» Excerpted data:
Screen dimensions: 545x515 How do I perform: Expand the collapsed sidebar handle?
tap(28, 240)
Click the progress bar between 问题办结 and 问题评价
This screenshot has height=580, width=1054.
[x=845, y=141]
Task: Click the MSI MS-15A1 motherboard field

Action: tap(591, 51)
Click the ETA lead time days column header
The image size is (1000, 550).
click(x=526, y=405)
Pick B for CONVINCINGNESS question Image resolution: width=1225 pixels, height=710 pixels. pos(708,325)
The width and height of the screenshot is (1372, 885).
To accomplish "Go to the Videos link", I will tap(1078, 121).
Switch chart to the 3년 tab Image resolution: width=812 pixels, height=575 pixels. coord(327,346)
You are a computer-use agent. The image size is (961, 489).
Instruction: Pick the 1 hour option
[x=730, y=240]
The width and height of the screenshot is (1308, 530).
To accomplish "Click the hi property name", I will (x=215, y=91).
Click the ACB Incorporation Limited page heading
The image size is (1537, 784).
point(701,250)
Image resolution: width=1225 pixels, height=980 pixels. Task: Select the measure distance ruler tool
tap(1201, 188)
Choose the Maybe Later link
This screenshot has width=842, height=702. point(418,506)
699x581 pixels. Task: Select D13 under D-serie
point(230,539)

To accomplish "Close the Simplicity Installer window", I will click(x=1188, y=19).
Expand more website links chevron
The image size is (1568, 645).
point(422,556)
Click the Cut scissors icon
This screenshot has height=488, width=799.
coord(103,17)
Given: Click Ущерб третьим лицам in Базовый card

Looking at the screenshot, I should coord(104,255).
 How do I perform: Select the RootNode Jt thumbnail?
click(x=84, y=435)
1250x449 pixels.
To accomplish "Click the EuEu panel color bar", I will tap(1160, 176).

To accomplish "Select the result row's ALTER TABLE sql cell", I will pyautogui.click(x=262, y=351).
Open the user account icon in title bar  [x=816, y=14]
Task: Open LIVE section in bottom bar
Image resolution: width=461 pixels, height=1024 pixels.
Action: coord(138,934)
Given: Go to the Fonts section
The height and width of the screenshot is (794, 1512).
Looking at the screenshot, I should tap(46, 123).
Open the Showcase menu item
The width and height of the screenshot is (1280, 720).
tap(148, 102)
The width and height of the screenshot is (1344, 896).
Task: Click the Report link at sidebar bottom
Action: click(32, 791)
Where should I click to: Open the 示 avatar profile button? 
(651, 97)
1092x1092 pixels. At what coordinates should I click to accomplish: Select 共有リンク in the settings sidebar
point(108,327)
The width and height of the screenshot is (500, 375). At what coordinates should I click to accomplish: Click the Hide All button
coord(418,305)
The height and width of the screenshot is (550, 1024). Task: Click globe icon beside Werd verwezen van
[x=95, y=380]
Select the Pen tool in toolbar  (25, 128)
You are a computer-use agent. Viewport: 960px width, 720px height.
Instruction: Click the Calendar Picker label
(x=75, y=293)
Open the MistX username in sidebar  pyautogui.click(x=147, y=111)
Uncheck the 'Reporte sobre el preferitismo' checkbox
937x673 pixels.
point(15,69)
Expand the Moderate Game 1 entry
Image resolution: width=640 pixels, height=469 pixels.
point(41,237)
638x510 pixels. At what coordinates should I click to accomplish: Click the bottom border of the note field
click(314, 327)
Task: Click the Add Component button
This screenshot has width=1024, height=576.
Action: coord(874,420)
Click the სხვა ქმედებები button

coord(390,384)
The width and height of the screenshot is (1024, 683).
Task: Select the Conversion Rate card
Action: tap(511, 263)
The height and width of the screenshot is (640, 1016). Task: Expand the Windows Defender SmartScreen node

» What is being asked:
The response should consist of every record above, reproduced exactly.

» Exercise output:
Screen dimensions: 545x515 How do I perform: Expand the collapsed sidebar handle?
tap(28, 240)
Click the progress bar between 问题办结 and 问题评价
This screenshot has height=580, width=1054.
[x=845, y=141]
Task: Click the MSI MS-15A1 motherboard field

Action: tap(591, 51)
Click the ETA lead time days column header
The image size is (1000, 550).
click(x=526, y=405)
Pick B for CONVINCINGNESS question Image resolution: width=1225 pixels, height=710 pixels. pos(708,325)
The width and height of the screenshot is (1372, 885).
To accomplish "Go to the Videos link", I will tap(1078, 121).
Switch chart to the 3년 tab Image resolution: width=812 pixels, height=575 pixels. coord(327,346)
You are a computer-use agent. The image size is (961, 489).
Instruction: Pick the 1 hour option
[x=730, y=240]
The width and height of the screenshot is (1308, 530).
To accomplish "Click the hi property name", I will (x=215, y=91).
Click the ACB Incorporation Limited page heading
The image size is (1537, 784).
point(701,250)
Image resolution: width=1225 pixels, height=980 pixels. Task: Select the measure distance ruler tool
tap(1201, 188)
Choose the Maybe Later link
This screenshot has width=842, height=702. point(418,506)
699x581 pixels. Task: Select D13 under D-serie
point(230,539)

To accomplish "Close the Simplicity Installer window", I will click(x=1188, y=19).
Expand more website links chevron
The image size is (1568, 645).
point(422,556)
Click the Cut scissors icon
This screenshot has height=488, width=799.
coord(103,17)
Given: Click Ущерб третьим лицам in Базовый card

Looking at the screenshot, I should coord(104,255).
 How do I perform: Select the RootNode Jt thumbnail?
click(x=84, y=435)
1250x449 pixels.
To accomplish "Click the EuEu panel color bar", I will tap(1160, 176).

To accomplish "Select the result row's ALTER TABLE sql cell", I will pyautogui.click(x=262, y=351).
Open the user account icon in title bar  [x=816, y=14]
Task: Open LIVE section in bottom bar
Image resolution: width=461 pixels, height=1024 pixels.
Action: coord(138,934)
Given: Go to the Fonts section
The height and width of the screenshot is (794, 1512).
Looking at the screenshot, I should tap(46, 123).
Open the Showcase menu item
The width and height of the screenshot is (1280, 720).
tap(148, 102)
The width and height of the screenshot is (1344, 896).
Task: Click the Report link at sidebar bottom
Action: click(32, 791)
Where should I click to: Open the 示 avatar profile button? 
(651, 97)
1092x1092 pixels. At what coordinates should I click to accomplish: Select 共有リンク in the settings sidebar
point(108,327)
The width and height of the screenshot is (500, 375). At what coordinates should I click to accomplish: Click the Hide All button
coord(418,305)
The height and width of the screenshot is (550, 1024). Task: Click globe icon beside Werd verwezen van
[x=95, y=380]
Select the Pen tool in toolbar  (25, 128)
You are a computer-use agent. Viewport: 960px width, 720px height.
Instruction: Click the Calendar Picker label
(x=75, y=293)
Open the MistX username in sidebar  pyautogui.click(x=147, y=111)
Uncheck the 'Reporte sobre el preferitismo' checkbox
937x673 pixels.
point(15,69)
Expand the Moderate Game 1 entry
Image resolution: width=640 pixels, height=469 pixels.
point(41,237)
638x510 pixels. At what coordinates should I click to accomplish: Click the bottom border of the note field
click(314, 327)
Task: Click the Add Component button
This screenshot has width=1024, height=576.
Action: coord(874,420)
Click the სხვა ქმედებები button

coord(390,384)
The width and height of the screenshot is (1024, 683).
Task: Select the Conversion Rate card
Action: tap(511, 263)
The height and width of the screenshot is (640, 1016). Task: Expand the Windows Defender SmartScreen node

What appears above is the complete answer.